Background: Human maternal placentophagy is gaining popularity among a growing number of women who believe it provides maternal benefits, including prevention of postpartum blues/depression, improved maternal bonding, and reduced fatigue.
Methods: We conducted a randomized, double-blind, placebo-controlled pilot study (N=27) in which participants consumed either their processed, encapsulated placenta (n=12), or similarly prepared placebo (n=15). Maternal mood, bonding, and fatigue were assessed via validated scales across four time points during late pregnancy and early postpartum. Psychometric data were analyzed for changes between and within both groups over time.

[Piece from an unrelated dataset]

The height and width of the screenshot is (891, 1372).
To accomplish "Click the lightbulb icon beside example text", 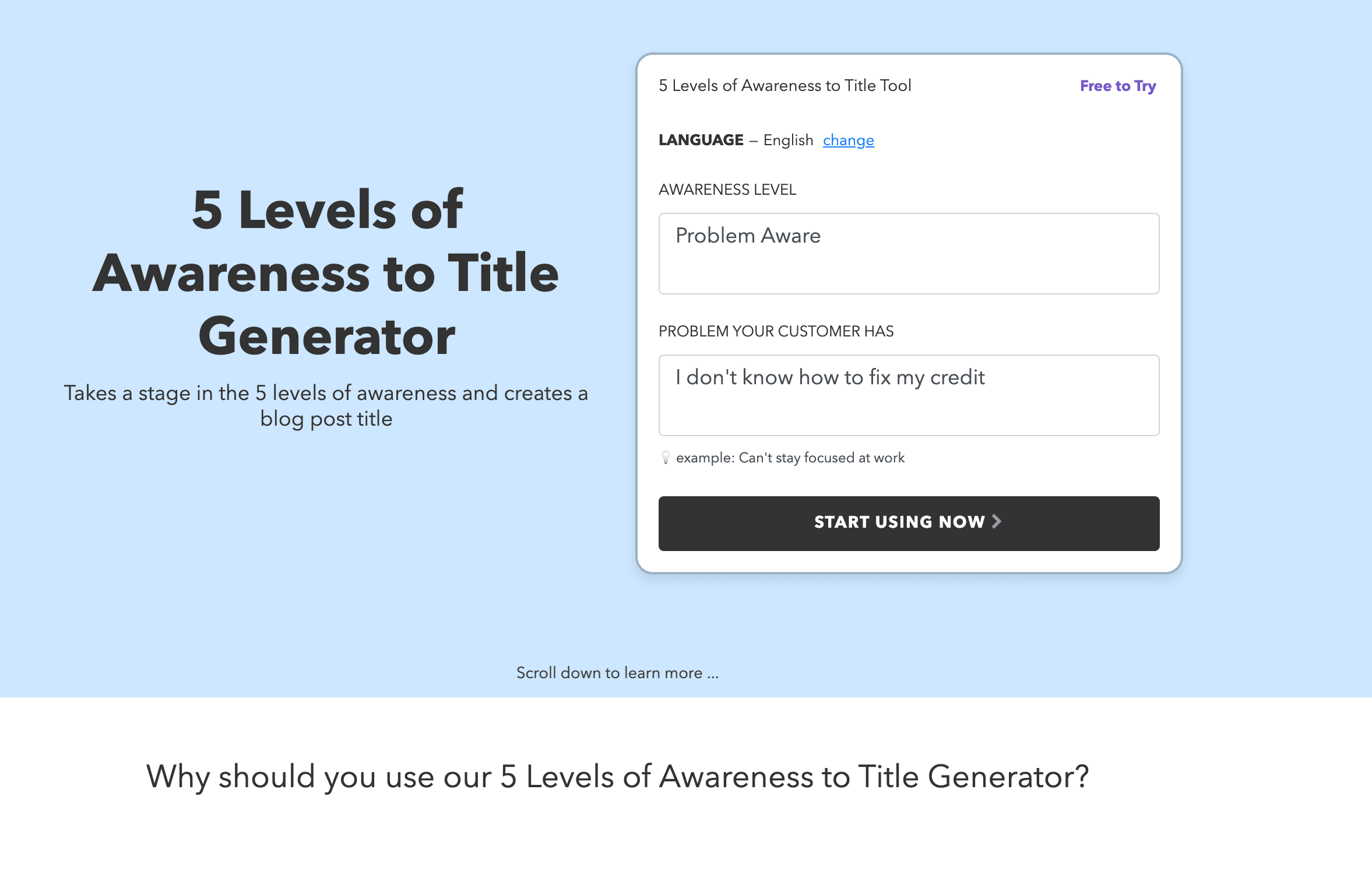I will point(666,458).
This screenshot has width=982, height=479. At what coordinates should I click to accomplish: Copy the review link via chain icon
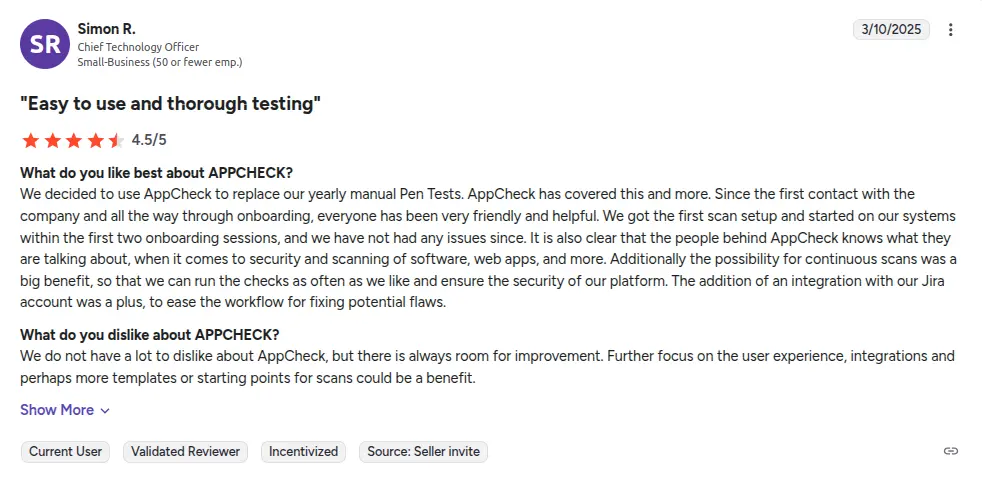pyautogui.click(x=950, y=452)
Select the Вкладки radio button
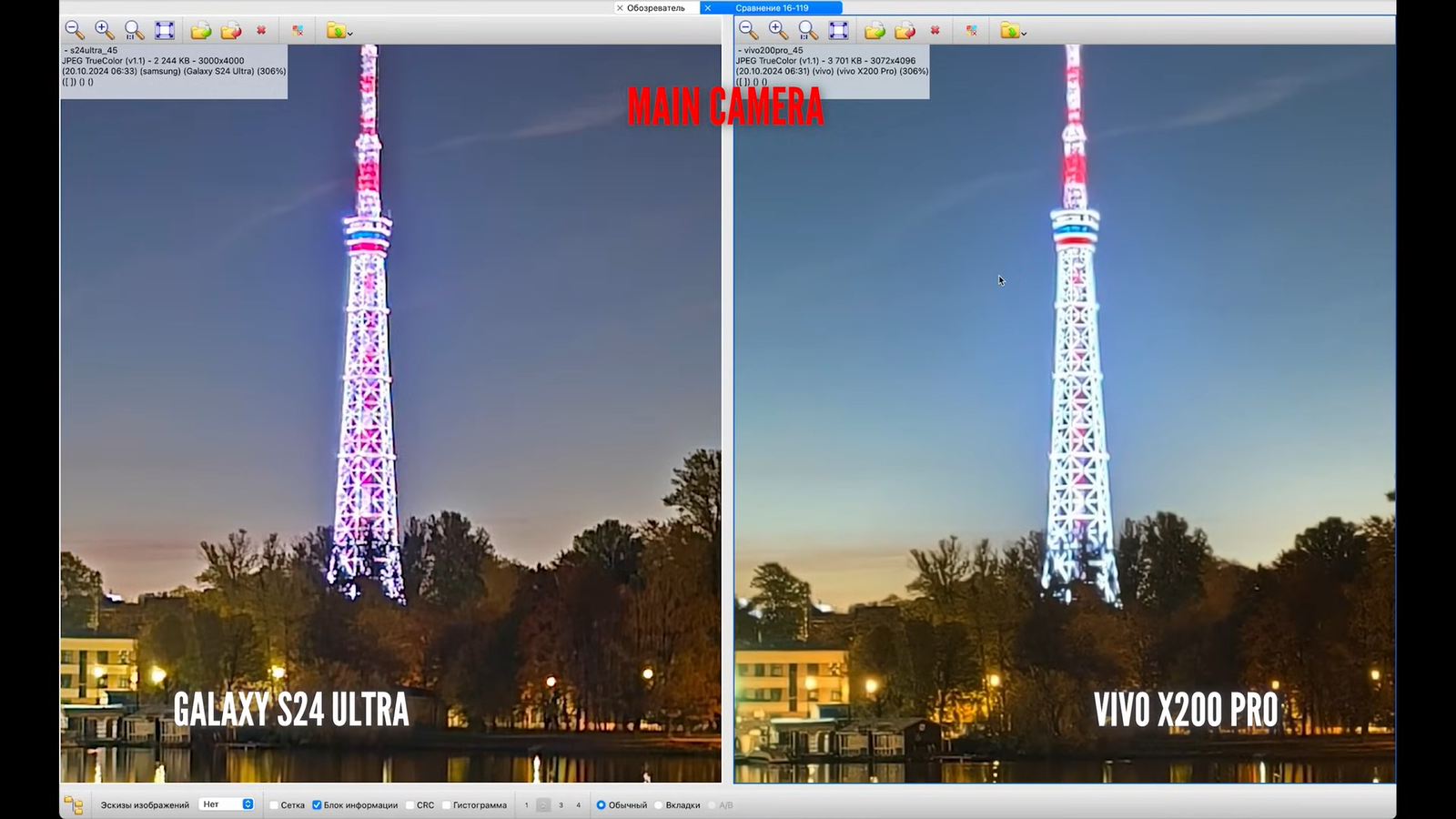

Results: No significant main effects related to maternal mood, bonding, or fatigue were evident between placenta and placebo group participants. However, examination of individual time points suggested that some measures had specific time-related differences between placenta and placebo groups that may warrant future exploration. Though statistical significance should not be interpreted in these cases, we did find some evidence of a decrease in depressive symptoms within the placenta group but not the placebo group, and reduced fatigue in placenta group participants at the end of the study compared to the placebo group.

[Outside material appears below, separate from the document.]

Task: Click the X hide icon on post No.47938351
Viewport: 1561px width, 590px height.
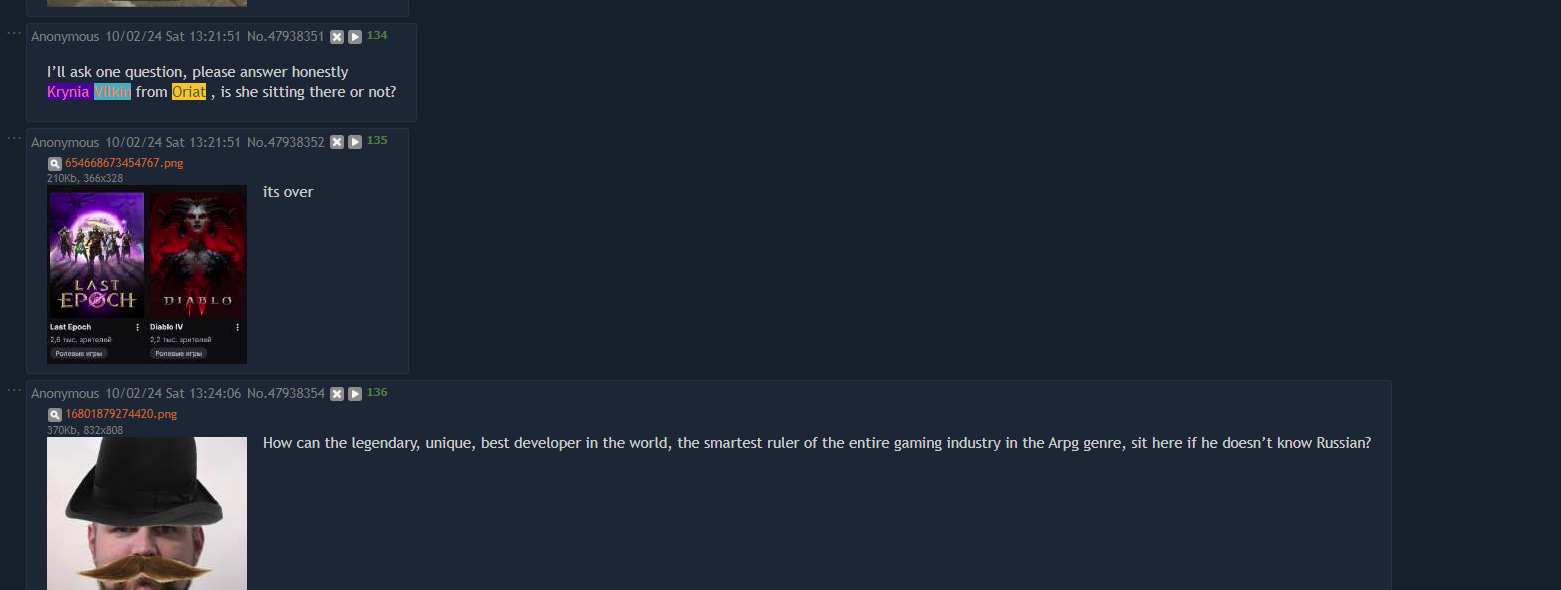Action: [x=337, y=37]
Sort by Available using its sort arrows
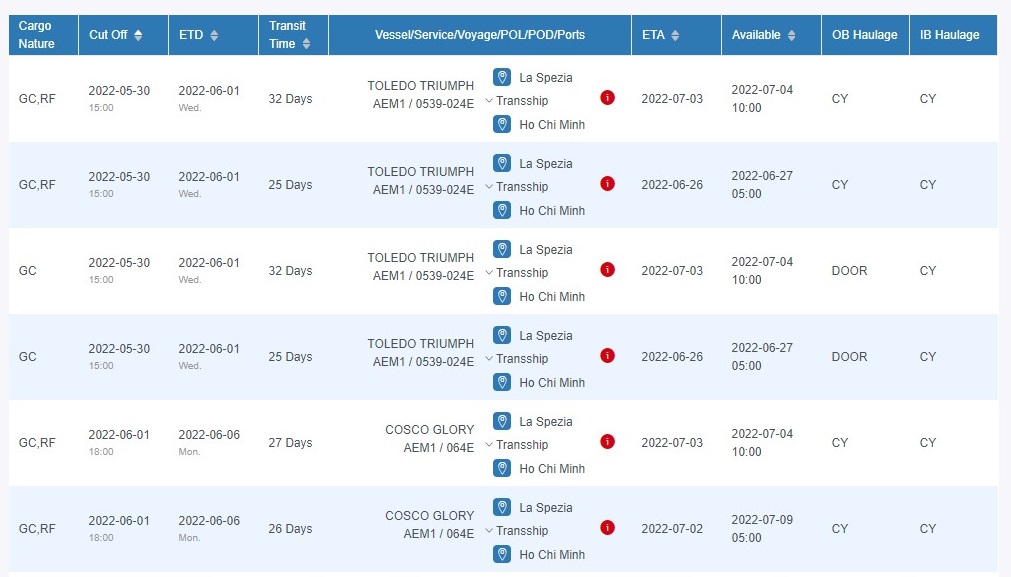1011x577 pixels. (791, 35)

Conclusions: No robust differences in postpartum maternal mood, bonding, or fatigue were detected between the placenta and placebo groups. This finding may be especially important for women considering maternal placentophagy as a 'natural' (i.e., non-pharmacological) means of preventing or treating blues/depression. Given the study limitations, these findings should be interpreted as preliminary. Small, time-related improvements in maternal mood and lower fatigue post-supplementation among placenta group participants may warrant further research.
Keywords: Baby blues; Complementary and alternative medicine; Edinburgh Postnatal Depression Scale; Placentophagia; Postpartum health.